From mboxrd@z Thu Jan  1 00:00:00 1970
Return-Path: <linux-kernel-owner+willy=40w.ods.org-S1751202AbVLPBdf@vger.kernel.org>
Received: (majordomo@vger.kernel.org) by vger.kernel.org via listexpand
	id S1751202AbVLPBdf (ORCPT <rfc822;willy@w.ods.org>);
	Thu, 15 Dec 2005 20:33:35 -0500
Received: (majordomo@vger.kernel.org) by vger.kernel.org id S1751236AbVLPBdf
	(ORCPT <rfc822;linux-kernel-outgoing>);
	Thu, 15 Dec 2005 20:33:35 -0500
Received: from science.horizon.com ([192.35.100.1]:38716 "HELO
	science.horizon.com") by vger.kernel.org with SMTP id S1751202AbVLPBdf
	(ORCPT <rfc822;linux-kernel@vger.kernel.org>);
	Thu, 15 Dec 2005 20:33:35 -0500
Date: 15 Dec 2005 20:33:27 -0500
Message-ID: <20051216013327.18923.qmail@science.horizon.com>
From: linux@horizon.com
To: linux@horizon.com, torvalds@osdl.org
Subject: Re: [PATCH 1/19] MUTEX: Introduce simple mutex implementation
Cc: linux-kernel@vger.kernel.org
In-Reply-To: <Pine.LNX.4.64.0512151141480.3292@g5.osdl.org>
Sender: linux-kernel-owner@vger.kernel.org
X-Mailing-List: linux-kernel@vger.kernel.org

> Ahh, I thought you were considering naming unhappiness to be a reason
> _for_ the mutex change.

Good gods, no.  The best mnemonics for P() and V() I've ever seen
were in the Amiga which called them Procure() and Vacate(), but the
names still suck mightily.

> Double aquires certainly occasionally happen, but they are (assuming it's 
> a real double aquire, and not a race due to lock ordering) easy to see, 
> since it just hangs the process and you get a traceback and find it.

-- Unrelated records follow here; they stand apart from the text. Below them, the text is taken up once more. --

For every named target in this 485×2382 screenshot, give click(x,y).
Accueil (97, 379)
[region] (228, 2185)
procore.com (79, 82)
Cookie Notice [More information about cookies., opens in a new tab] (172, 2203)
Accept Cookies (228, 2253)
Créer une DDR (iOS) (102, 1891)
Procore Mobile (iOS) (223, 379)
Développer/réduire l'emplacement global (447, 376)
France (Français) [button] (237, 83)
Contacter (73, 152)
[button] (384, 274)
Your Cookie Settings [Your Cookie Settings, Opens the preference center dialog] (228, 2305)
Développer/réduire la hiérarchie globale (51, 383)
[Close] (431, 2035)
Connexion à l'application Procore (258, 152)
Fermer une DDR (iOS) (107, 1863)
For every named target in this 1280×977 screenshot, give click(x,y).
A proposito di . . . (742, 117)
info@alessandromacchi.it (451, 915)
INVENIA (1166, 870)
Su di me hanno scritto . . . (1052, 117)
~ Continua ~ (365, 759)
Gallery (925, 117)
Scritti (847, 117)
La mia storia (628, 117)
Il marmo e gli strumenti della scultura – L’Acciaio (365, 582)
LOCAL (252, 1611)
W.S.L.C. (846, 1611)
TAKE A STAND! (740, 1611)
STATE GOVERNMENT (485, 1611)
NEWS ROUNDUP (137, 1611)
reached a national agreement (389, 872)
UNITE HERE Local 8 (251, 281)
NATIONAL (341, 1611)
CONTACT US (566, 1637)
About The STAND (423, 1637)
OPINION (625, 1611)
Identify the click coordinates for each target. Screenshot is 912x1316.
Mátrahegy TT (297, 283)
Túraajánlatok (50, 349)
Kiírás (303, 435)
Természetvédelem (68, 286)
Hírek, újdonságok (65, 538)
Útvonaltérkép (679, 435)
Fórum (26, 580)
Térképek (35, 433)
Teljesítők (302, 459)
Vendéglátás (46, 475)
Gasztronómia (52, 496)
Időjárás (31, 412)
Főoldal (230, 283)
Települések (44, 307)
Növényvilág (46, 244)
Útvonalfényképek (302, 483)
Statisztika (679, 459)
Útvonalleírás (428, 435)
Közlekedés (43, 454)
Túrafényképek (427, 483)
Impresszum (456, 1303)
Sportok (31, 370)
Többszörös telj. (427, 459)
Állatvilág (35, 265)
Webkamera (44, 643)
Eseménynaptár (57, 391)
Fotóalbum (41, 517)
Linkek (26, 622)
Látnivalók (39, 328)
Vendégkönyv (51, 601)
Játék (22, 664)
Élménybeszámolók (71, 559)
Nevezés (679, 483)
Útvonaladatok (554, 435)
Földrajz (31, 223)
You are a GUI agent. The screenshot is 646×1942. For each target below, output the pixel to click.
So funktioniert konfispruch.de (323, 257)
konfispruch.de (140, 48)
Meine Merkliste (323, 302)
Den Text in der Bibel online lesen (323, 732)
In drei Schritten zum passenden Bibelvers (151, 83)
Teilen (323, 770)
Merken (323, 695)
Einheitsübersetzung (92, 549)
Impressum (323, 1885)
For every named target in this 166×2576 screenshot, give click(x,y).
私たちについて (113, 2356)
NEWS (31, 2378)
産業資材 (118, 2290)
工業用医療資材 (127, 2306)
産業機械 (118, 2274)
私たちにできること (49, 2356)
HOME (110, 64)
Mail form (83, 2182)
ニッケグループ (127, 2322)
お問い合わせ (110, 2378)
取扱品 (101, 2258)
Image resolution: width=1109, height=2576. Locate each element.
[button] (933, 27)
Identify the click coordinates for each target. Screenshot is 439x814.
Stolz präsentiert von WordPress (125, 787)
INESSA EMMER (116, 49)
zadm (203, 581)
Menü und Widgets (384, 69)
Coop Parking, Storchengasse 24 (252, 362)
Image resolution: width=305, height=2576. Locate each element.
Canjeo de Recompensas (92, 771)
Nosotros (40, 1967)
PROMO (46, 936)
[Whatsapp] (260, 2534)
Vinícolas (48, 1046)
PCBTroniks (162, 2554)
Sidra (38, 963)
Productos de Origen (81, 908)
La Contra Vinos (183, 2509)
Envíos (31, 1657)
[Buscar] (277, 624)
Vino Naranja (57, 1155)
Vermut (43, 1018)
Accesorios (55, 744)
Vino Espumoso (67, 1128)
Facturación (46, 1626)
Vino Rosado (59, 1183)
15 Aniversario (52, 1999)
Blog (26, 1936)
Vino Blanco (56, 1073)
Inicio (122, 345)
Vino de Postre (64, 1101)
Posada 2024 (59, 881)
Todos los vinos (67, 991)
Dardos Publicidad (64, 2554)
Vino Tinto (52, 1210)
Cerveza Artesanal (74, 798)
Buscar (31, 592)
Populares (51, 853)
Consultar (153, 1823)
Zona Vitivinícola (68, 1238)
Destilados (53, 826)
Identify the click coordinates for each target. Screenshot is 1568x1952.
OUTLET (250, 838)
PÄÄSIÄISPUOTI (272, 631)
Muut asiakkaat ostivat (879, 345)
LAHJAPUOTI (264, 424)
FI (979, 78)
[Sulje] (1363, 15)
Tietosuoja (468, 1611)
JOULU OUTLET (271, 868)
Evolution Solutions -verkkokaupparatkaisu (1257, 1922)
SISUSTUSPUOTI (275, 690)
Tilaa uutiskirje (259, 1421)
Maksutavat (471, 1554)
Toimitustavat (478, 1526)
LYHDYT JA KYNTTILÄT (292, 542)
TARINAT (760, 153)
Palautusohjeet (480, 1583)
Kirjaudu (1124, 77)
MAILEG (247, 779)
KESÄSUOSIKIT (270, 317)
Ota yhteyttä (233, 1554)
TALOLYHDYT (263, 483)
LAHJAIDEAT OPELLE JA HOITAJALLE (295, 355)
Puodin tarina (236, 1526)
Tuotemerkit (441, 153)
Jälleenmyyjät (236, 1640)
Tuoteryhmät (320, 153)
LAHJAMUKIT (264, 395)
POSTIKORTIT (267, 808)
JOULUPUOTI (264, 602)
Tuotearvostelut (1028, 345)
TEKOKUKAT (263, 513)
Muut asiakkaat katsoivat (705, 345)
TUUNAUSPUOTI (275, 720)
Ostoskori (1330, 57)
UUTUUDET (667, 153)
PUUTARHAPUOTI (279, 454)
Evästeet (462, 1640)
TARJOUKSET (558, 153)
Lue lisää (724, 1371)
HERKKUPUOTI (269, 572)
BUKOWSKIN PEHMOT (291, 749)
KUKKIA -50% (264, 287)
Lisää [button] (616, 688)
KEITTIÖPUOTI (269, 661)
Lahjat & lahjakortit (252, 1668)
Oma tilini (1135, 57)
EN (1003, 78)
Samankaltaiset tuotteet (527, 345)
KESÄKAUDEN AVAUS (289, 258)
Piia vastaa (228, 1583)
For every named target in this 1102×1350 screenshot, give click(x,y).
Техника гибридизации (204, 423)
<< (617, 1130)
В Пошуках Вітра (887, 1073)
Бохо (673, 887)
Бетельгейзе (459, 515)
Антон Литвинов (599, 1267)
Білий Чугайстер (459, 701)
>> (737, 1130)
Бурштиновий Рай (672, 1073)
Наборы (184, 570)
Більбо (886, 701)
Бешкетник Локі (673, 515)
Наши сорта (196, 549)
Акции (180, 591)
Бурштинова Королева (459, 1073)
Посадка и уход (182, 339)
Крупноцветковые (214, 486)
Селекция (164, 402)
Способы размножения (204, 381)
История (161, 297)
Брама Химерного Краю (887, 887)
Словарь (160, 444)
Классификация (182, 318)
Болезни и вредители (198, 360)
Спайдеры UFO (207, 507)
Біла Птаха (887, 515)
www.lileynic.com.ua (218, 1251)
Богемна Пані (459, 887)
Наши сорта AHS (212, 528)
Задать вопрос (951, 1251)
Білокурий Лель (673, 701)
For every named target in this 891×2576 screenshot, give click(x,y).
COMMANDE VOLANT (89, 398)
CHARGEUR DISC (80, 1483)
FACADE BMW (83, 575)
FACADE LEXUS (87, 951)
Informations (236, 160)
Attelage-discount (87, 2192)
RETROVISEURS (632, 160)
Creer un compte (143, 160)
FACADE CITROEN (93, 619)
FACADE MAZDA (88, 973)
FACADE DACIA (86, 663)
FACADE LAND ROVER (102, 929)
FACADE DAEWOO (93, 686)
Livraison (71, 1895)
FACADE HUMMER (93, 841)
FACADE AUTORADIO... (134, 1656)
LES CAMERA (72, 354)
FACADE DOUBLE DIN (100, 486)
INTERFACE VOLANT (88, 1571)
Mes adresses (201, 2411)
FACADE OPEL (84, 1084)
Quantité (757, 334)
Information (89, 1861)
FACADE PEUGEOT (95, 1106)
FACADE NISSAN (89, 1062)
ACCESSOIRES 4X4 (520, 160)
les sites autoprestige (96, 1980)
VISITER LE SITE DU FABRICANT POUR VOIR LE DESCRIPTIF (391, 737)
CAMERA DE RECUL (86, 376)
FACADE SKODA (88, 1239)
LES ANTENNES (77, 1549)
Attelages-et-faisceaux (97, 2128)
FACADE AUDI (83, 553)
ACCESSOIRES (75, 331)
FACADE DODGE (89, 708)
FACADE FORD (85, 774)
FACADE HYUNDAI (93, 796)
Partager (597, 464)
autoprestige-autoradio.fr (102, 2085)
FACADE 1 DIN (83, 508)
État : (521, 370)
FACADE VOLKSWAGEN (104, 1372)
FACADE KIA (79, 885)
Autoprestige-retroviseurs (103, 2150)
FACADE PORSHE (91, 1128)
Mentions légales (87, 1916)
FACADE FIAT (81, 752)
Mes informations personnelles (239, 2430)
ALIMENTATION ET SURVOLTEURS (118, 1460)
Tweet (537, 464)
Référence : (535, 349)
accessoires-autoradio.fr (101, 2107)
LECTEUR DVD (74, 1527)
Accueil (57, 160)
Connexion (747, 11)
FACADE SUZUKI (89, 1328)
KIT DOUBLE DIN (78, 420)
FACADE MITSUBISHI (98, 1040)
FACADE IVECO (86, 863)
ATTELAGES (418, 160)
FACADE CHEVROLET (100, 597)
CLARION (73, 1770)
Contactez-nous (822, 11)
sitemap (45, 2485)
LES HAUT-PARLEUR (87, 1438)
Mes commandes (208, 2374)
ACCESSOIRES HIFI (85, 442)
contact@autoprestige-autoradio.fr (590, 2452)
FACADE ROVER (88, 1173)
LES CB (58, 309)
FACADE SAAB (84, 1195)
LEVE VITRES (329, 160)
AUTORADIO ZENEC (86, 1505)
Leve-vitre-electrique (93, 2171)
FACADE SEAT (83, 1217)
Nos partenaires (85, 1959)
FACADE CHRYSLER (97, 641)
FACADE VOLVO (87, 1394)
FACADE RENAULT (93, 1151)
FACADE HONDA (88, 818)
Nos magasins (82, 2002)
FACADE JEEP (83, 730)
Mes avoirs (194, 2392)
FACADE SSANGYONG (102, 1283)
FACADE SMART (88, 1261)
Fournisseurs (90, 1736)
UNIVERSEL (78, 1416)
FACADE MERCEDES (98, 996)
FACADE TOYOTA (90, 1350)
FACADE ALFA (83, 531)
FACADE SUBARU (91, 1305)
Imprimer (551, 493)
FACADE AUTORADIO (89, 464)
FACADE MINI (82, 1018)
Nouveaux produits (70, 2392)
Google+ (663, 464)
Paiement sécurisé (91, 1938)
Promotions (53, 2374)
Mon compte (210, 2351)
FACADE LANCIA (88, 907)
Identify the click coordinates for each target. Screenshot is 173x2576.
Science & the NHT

Ah, now we get to the valid point.

> But mutexes don't help either. A mutex will hang exactly the same way, 
> with exactly the same behaviour, and aren't any easier to debug (as 
> mentioned, a hung semaphore isn't exactly hard to debug).

Well, a mutex can detect it immediately, rather than via a timeout,
but that's a matter of a few seconds, and the vast majority of the
evidence you want is frozen by the deadlock itself.

> So yes, recursive mutexes can be easier to use, but they really do allow 
> (and thus indirectly encourage) bad locking. So I'm not convinced we want 
> one.

Agreed.  Maybe someone will someday find an application where there's
really no way around it, but avoiding the need is generally better
design.

>> But all of this requires that a lock have an identifiable owner, which
>> is something hat a mutex has and a semaphore fundamentally doesn't.

> Actually, we've certainly had semaphore debugging patches which consider 
> the last person who successfully got a semaphore to be the "owner".
> 
> Sure, it's not well-defined for the generic semaphore case, but so what? 

An excellent point.  As long as it's only used for post-mortem debugging,
and not to verify invariants at run-time, you can keep track of
"who would be the woner if this were a mutex".

>> I don't care what it's *called*.  I care that we have stronger
>> conditions that we can test for correctness.

> Hey, if so, please don't encourage the current patch. 
>
> We can certainly add a new locking mechanism, I'm just not at all 
> convinced that it's warranted. I certainly disagree with you that using 
> semaphores would somehow be less easy to test for correctness.

Let's go through what you lose if you give up a known lock owner and
just use something probabilistic....

Detecting deadlocks - can be done immediately and definitively with
a lock owner, and only via timeouts without.  Still, not a deal-breaker.

Multi-lock deadlocks - same, although the detection code is
more complex so probably shouldn't be enabled all the time.

Double-release: can be instantly detected with a known mutex, but will
produce really odd misbehaviour with a semaphore.  Still, you're quite
right that failing to release on a failure path is by far the more
common bug.

Priority inheritance.  This is the original reason that the -rt patch
implemented mutexes, and requires accurate lock owner information.
Not having it is a show-stopper here.

Source documentation.  This is more a style thing, but I really
like putting as much information into the source as possible.
(If comments worked, we wouldn't need sparse.)  

So the latter two are the only really good reasons.  Still, I think
they're persuasive.

Can anyone think of any other benefits?